Sobald ich zum Abschluss meinen Namen unter meinen Brief setzte, fiel mir ein schwerer Stein vom Herzen und ich lehnte mich seufzend zurück an die Lehne der Bank. Diese wenigen Zeilen waren eines der schwersten Dinge gewesen, die ich jemals getan hatte. Es war unfassbar schwer für mich vorzugeben, dass es mir soweit gut ging und ich nicht jede Minute, die James nicht hier bei mir war, litt. Ihm nicht einfach an den Kopf zu werfen, dass er mir das Herz in so viele tausend Teile gebrochen hatte, wie noch niemand jemals zuvor. Es gab so vieles, was ich ihm viel lieber sagen wollte als das, was nun schlussendlich auf meinem Block gelandet war, doch ich wagte es nicht. Es war besser so. Ehe ich es mir noch einmal anders überlegen konnte, löste ich die beiden Seiten vorsichtig von meinem Collegeblock, faltete sie sorgfältig zusammen und steckte sie daraufhin behutsam in den von mir ebenfalls gleich mitgebrachten Briefumschlag. Danach löste ich den Klebestreifen und versiegelte ihn. Dann fischte ich den Brief hervor, den James an mich geschickte hatte, notierte seine Anschrift bei der Armee und schrieb mich als Absender darauf. Abschließend klebte ich die vorhin bereits gekaufte Briefmarke darauf. Damit war es erledigt. Ich hatte es getan. Noch auf dem Rückweg von James' ganz persönlichem Rückzugsort, würde ich den Brief beim nächstbesten Briefkasten einwerfen und somit auf die Reise wohin auch immer schicken.

*

Zu allem Überfluss musste ich am heutigen Abend auch noch arbeiten und konnte nach diesem mehr als aufwühlenden Tag nicht einfach zurück in meine Wohnung fahren und mich unter meiner Decke verkriechen. Glücklicherweise war ich heute aber in eine Schicht eingeteilt worden, in der Sam nicht arbeitete. Mir stand nun wirklich nicht der Kopf danach, mich auch noch mit ihr über ihren Sohn auszutauschen. Vor diesem Gespräch graute es mich zunehmend, doch bisher hatte ich mich erfolgreich darum gedrückt. Somit würde diese Schicht hoffentlich schnell über die Bühne gehen, sodass ich schleunigst wieder heim konnte.

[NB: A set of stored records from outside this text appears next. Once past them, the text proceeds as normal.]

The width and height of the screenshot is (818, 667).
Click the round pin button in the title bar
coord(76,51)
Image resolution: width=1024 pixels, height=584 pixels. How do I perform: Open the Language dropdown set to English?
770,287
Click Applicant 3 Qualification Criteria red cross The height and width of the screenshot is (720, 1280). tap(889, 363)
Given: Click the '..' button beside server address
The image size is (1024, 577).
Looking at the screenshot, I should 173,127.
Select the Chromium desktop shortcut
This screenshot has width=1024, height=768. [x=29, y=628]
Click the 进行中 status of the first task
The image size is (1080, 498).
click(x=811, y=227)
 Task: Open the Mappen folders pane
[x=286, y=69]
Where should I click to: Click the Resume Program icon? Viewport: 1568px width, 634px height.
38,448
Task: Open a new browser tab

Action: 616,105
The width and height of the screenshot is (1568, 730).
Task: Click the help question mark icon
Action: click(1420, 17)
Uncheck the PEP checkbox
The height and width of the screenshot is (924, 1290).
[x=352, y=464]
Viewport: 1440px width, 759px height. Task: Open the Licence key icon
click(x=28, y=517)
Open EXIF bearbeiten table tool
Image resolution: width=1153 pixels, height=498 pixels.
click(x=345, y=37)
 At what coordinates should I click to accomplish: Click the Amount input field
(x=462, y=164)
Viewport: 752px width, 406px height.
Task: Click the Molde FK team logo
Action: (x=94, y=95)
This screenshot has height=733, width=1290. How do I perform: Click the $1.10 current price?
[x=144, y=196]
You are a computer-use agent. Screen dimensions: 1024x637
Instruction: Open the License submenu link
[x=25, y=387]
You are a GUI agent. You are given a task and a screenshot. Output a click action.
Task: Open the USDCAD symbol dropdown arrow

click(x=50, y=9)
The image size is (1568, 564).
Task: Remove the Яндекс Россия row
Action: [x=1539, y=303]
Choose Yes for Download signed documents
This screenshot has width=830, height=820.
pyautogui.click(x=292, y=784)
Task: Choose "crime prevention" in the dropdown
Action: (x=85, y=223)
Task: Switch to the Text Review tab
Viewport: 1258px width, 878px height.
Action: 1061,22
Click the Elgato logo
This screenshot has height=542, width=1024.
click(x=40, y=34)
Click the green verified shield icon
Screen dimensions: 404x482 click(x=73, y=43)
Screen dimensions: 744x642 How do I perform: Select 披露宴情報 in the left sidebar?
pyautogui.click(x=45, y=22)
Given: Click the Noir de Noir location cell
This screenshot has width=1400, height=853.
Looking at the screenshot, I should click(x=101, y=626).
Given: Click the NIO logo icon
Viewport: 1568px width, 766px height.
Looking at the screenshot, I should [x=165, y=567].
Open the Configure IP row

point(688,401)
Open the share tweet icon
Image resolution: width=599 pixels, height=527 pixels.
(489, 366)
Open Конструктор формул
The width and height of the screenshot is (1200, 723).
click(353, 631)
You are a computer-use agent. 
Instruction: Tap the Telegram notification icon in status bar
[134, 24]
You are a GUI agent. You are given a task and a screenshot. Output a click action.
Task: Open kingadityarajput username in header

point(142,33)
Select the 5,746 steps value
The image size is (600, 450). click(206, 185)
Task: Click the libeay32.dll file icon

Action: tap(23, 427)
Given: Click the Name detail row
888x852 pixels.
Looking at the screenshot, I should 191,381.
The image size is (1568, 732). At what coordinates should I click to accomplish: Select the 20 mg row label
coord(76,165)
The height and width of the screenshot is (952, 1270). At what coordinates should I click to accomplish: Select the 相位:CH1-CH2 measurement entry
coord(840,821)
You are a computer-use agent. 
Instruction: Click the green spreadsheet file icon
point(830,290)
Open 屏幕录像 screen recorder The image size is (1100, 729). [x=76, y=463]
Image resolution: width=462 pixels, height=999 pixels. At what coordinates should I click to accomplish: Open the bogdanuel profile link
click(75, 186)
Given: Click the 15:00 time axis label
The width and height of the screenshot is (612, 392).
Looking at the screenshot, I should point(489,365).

Ich saß vielleicht seit etwas mehr als zehn Minuten an meinem Platz und war mehr in Gedanken, als tatsächlich anwesend, als das Telefon auf meinem Schreibtisch das erste Mal klingelte. Ich seufzte und sah wütend darauf, ging aber einen Augenblick später ran. Das war es schließlich, wofür ich bezahlt wurde.

„Saver Way Insurance, Aubrey Miles, wie kann ich Ihnen behilflich sein?"

Abwartend lauschte ich auf die Antwort meines Gesprächspartners am anderen Ende der Leitung, doch anstatt einer Entgegnung, hörte ich nur, wie jemand hörbar nach Luft schnappte. Irritiert zog ich die Augenbrauen zusammen.

„Hallo? Sind Sie noch dran?", fragte ich und vermutete bereits, dass mir mal wieder jemand einen Streich spielte – so etwas passierte fast täglich, wenn man hier arbeitete.

„Aubrey?", fragte da eine tiefe, männliche Stimme, die mir seltsam vertraut vorkam, doch ich konnte sie nicht direkt zuordnen.

„Ja, hier ist Aubrey Miles. Wie kann ich Ihnen weiterhelfen?", bestätigte ich und wiederholte meine übliche Floskel bei derartigen Angelegenheiten.

Für einen Moment herrschte erneut Stille am anderen Ende der Leitung und ich lehnte mich bereits genervt in meinem Schreibtischstuhl zurück, ehe der Mann sich doch endlich wieder zu Wort meldete.

„Das Mädchen aus dem Krankenhaus?"

Schlagartig erkannte ich die Stimme. Mit offenem Mund lehnte ich mich wieder nach vorne und starrte gebannt auf meinen Computerbildschirm, so als ob mir dieser erklären konnte, wie so ein riesiger Zufall nur möglich war. Ich wusste beim besten Willen nicht, was ich sagen sollte. Woher kannte dieser Kerl überhaupt meinen Nachnamen?

„Hier ist Ethan. Ethan Cummings, James' Bruder", erklärte mir mein Gesprächspartner in diesem Moment, so als ob ich nicht längst schon begriffen hatte, dass ich ihn hier gerade am Telefon hatte.